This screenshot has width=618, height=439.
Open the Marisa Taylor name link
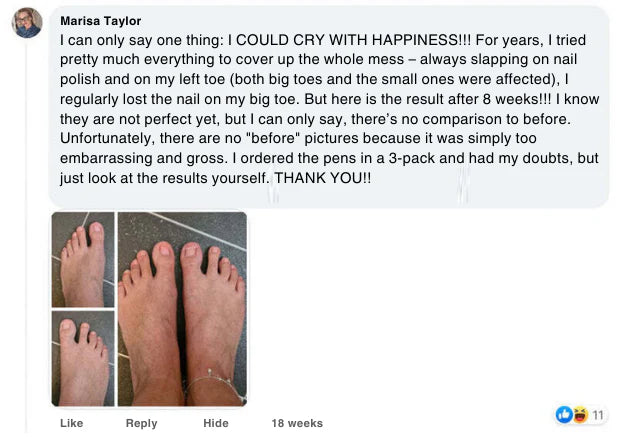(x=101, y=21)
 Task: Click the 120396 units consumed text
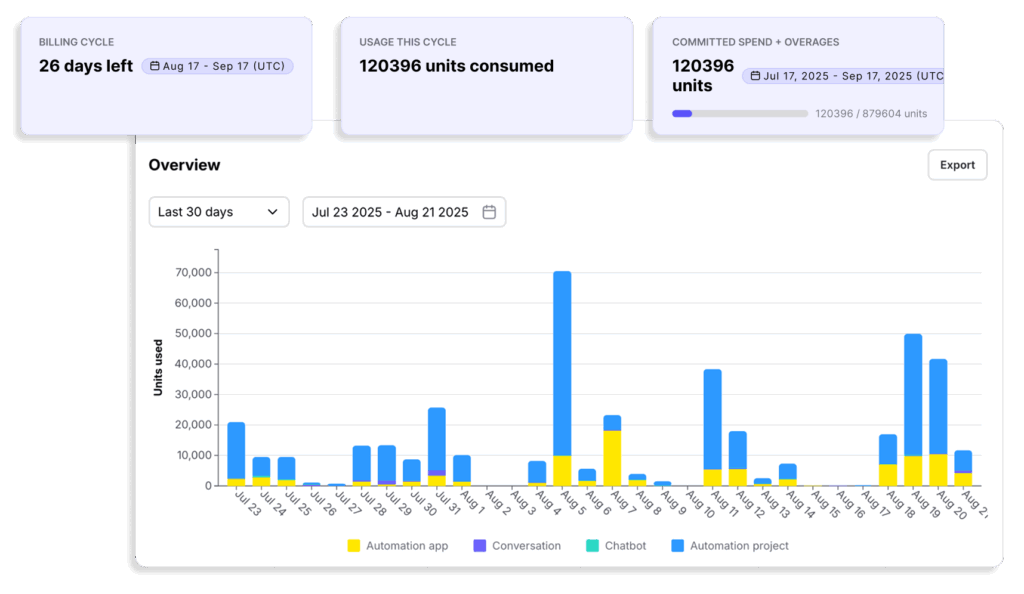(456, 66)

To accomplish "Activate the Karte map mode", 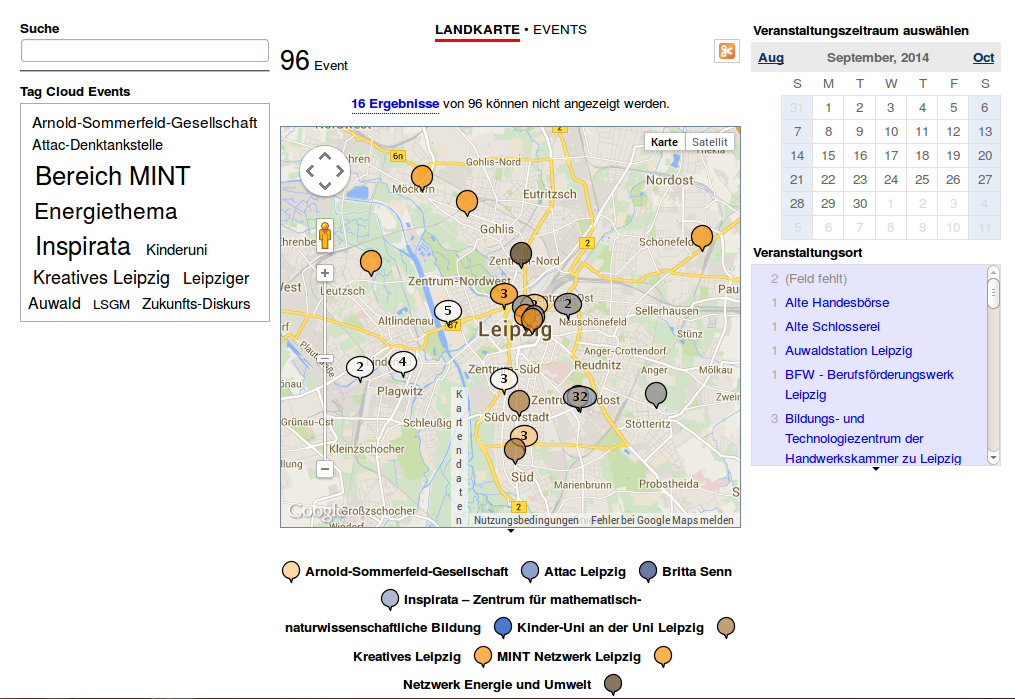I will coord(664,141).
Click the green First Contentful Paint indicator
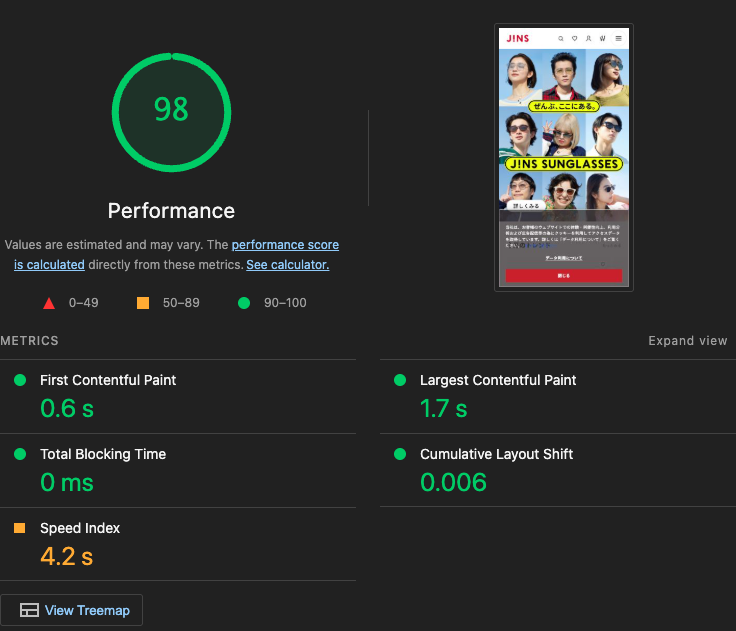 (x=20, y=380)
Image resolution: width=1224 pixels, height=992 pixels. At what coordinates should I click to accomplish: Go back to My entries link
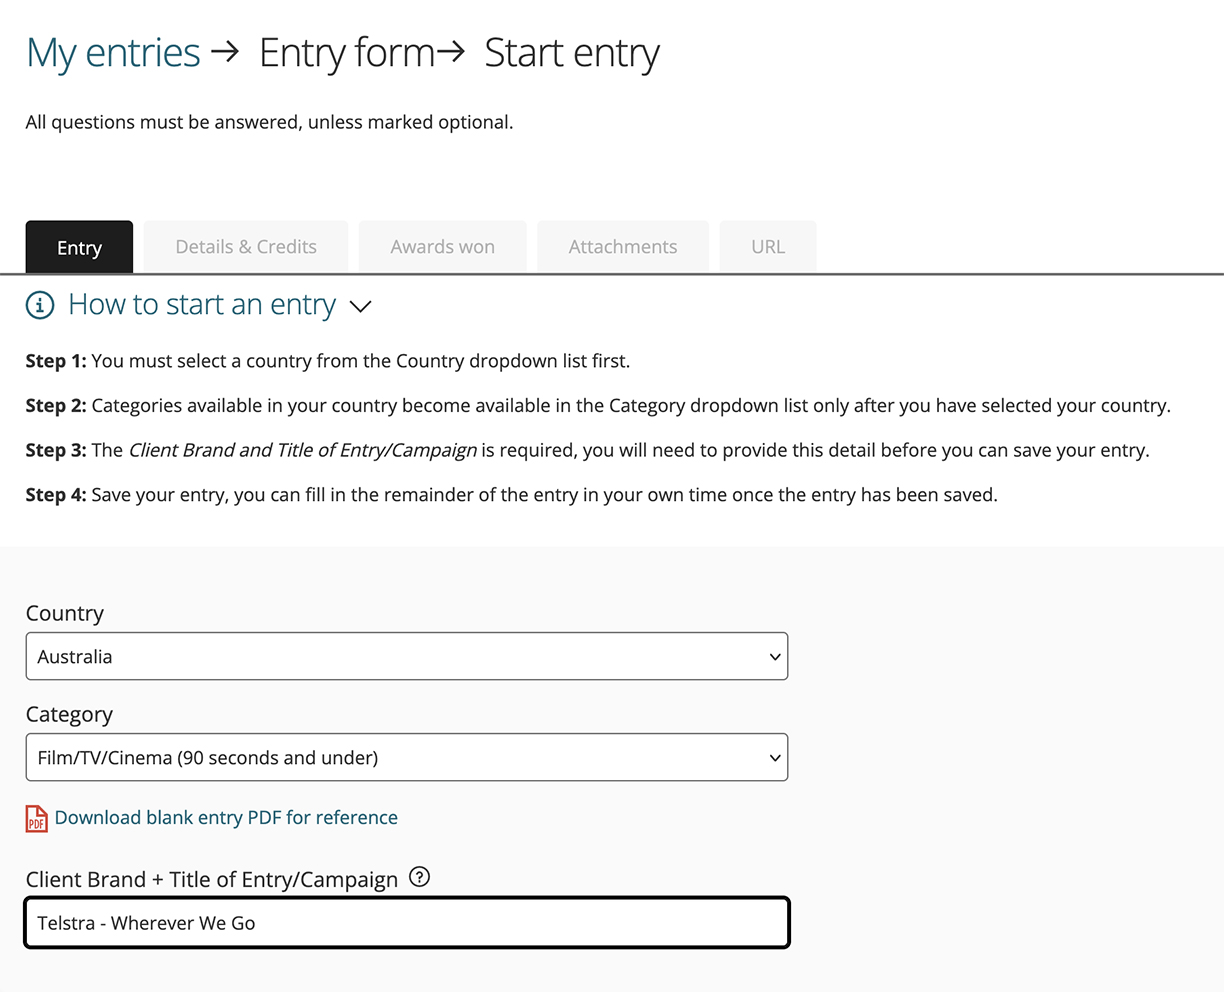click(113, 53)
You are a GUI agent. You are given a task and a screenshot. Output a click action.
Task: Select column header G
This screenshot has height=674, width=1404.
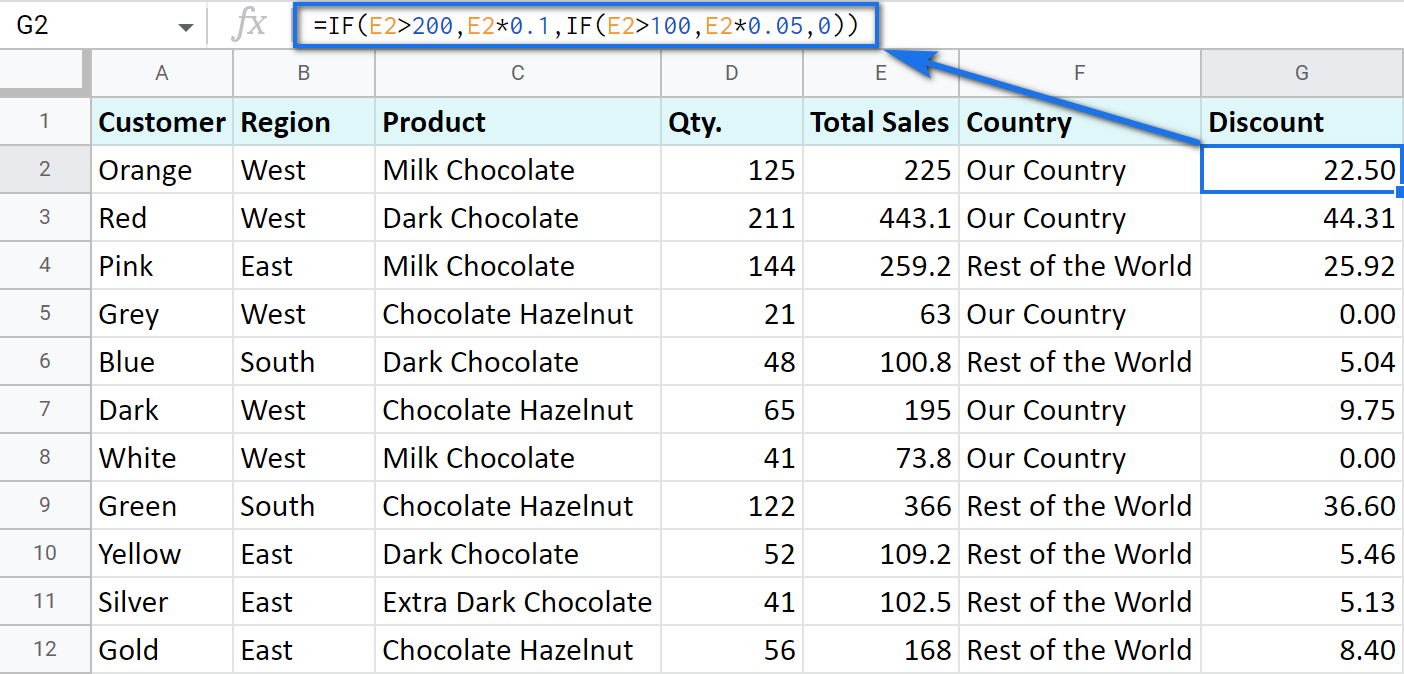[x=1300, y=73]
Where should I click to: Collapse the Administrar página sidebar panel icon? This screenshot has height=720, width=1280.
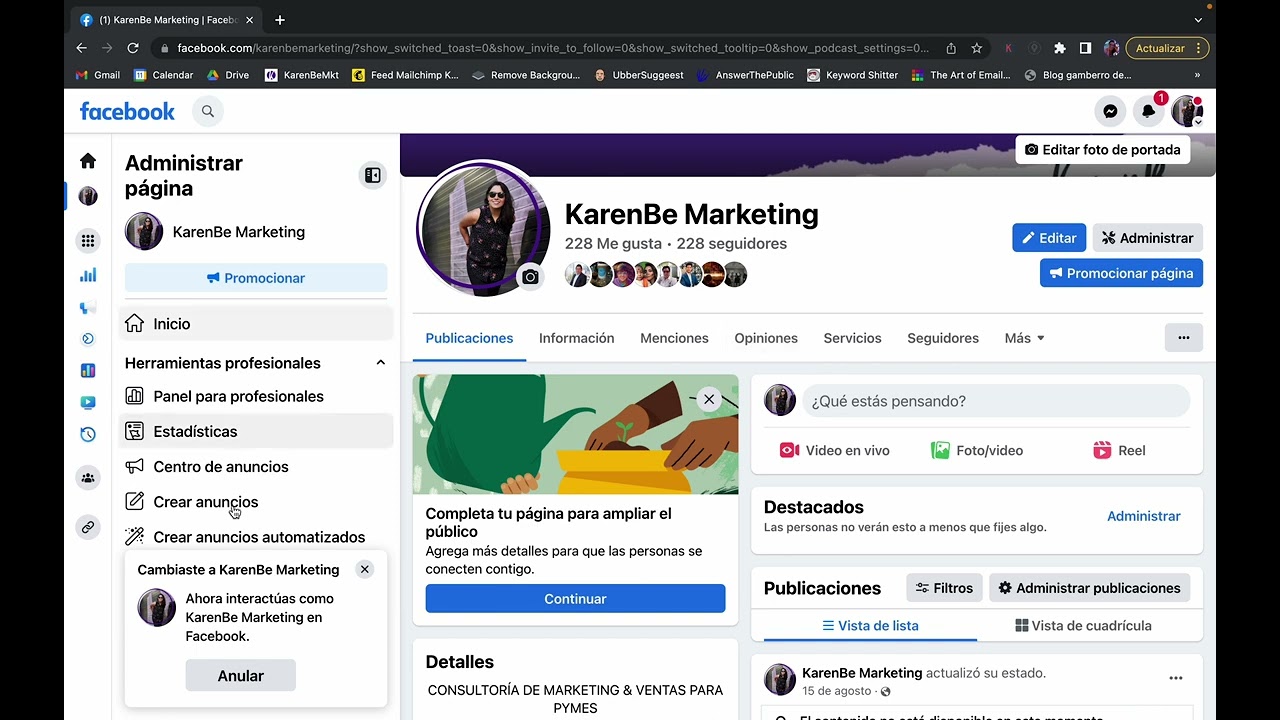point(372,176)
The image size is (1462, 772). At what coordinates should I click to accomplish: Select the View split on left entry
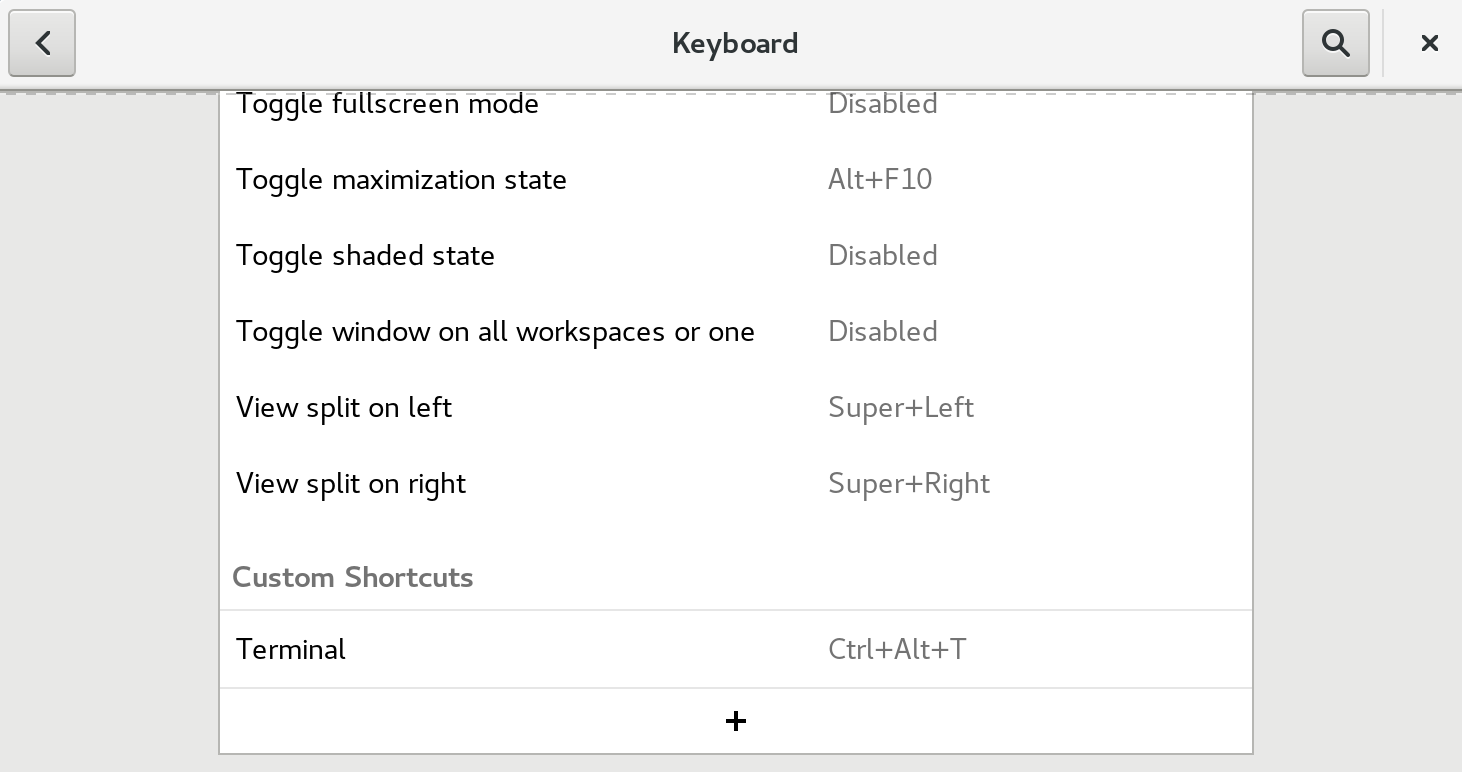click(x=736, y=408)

## WORK ORDER
In the records above, find the line that contains "This screenshot has height=674, width=1404." and retype it and all lines after it exactly, leaving out any pictures.

## ANSWER TO THE EXERCISE
This screenshot has height=674, width=1404.
[x=1300, y=73]
Where should I click to: Collapse the Administrar página sidebar panel icon? This screenshot has height=720, width=1280.
point(372,176)
The image size is (1462, 772). At what coordinates should I click to accomplish: Select the View split on left entry
click(x=736, y=408)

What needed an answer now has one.